YOUR OBJECTIVE
Leave out the pictures, and reproduce exactly the lines from the line containing "Task: Tick checkbox for Pltclib.lib row" through the final line of the entries.

THE INPUT
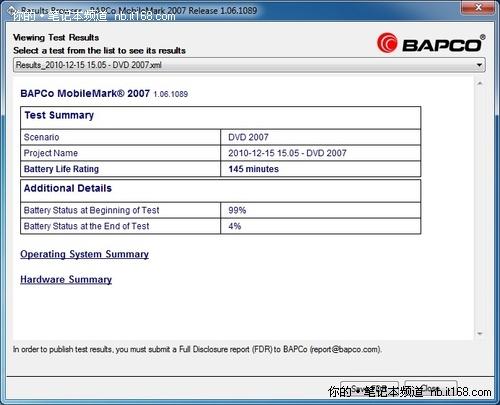The image size is (500, 405).
Task: Click the scrollbar up arrow
Action: coord(480,84)
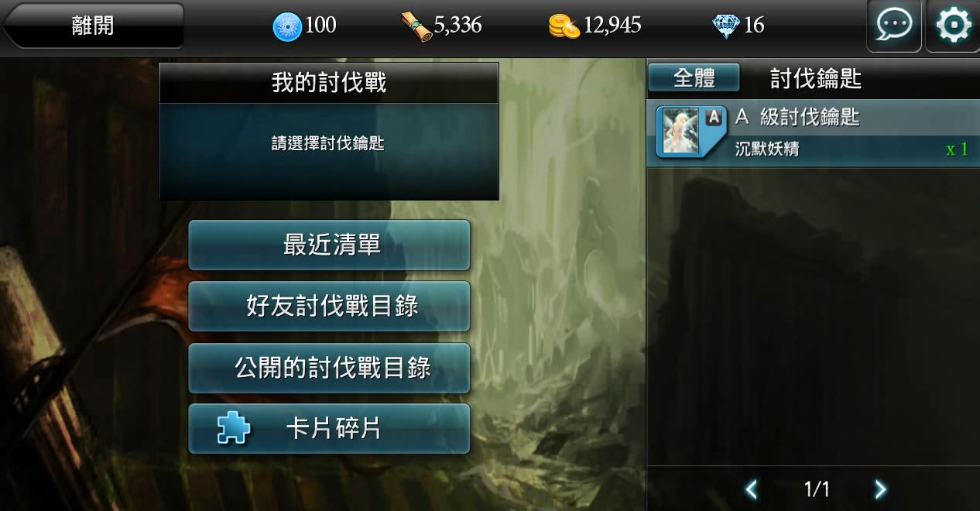Tap the scroll currency icon
The height and width of the screenshot is (511, 980).
[x=416, y=26]
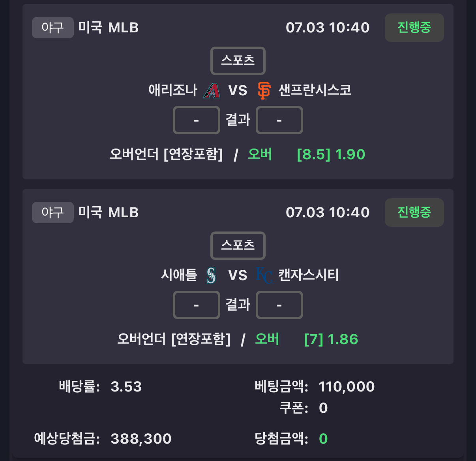476x461 pixels.
Task: Click 캔자스시티 result score box
Action: pos(279,305)
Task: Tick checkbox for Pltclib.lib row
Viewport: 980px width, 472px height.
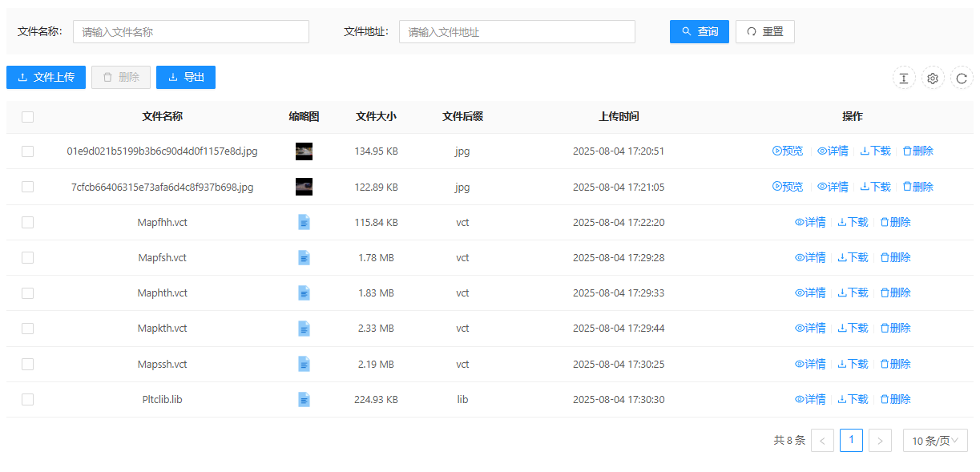Action: pos(28,399)
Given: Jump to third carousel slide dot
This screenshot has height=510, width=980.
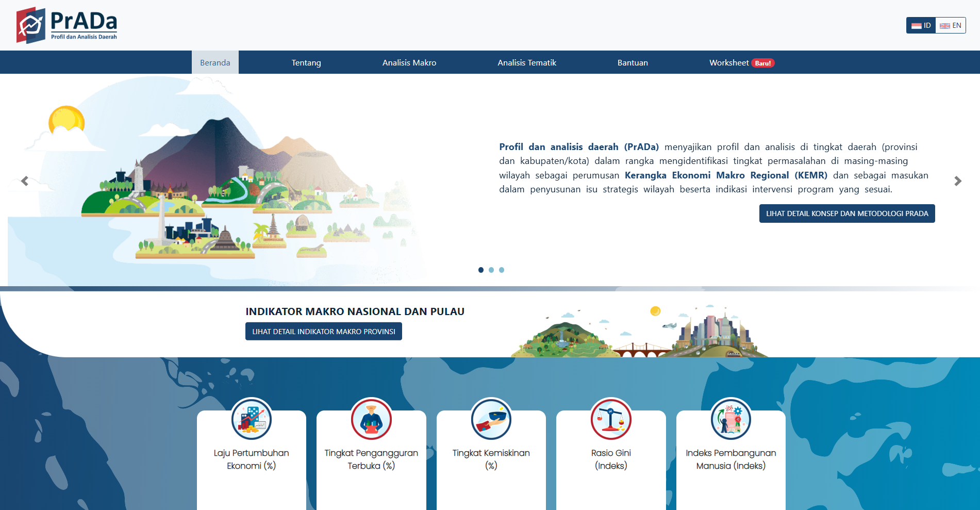Looking at the screenshot, I should click(x=502, y=270).
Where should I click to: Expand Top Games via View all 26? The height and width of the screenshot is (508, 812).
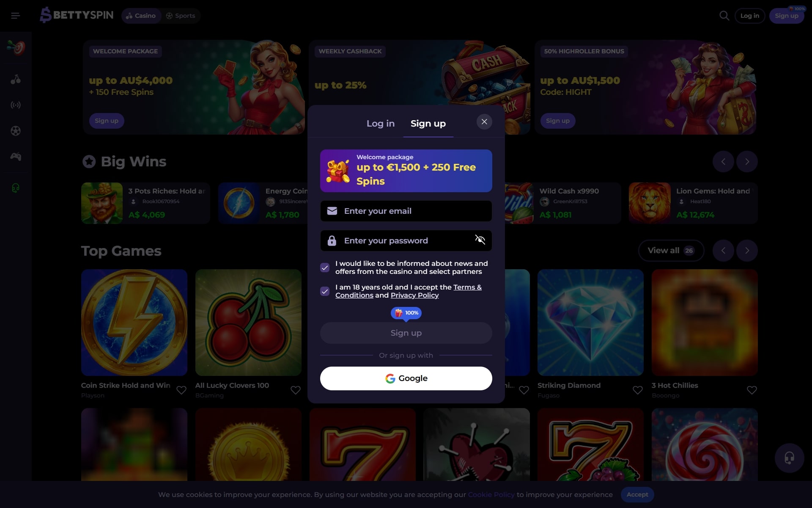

TASK RESULT
Task: Tick checkbox for Pltclib.lib row
Viewport: 980px width, 472px height.
Action: pos(28,399)
Given: Jump to third carousel slide dot
This screenshot has height=510, width=980.
Looking at the screenshot, I should click(x=502, y=270).
Where should I click to: Expand Top Games via View all 26? The height and width of the screenshot is (508, 812).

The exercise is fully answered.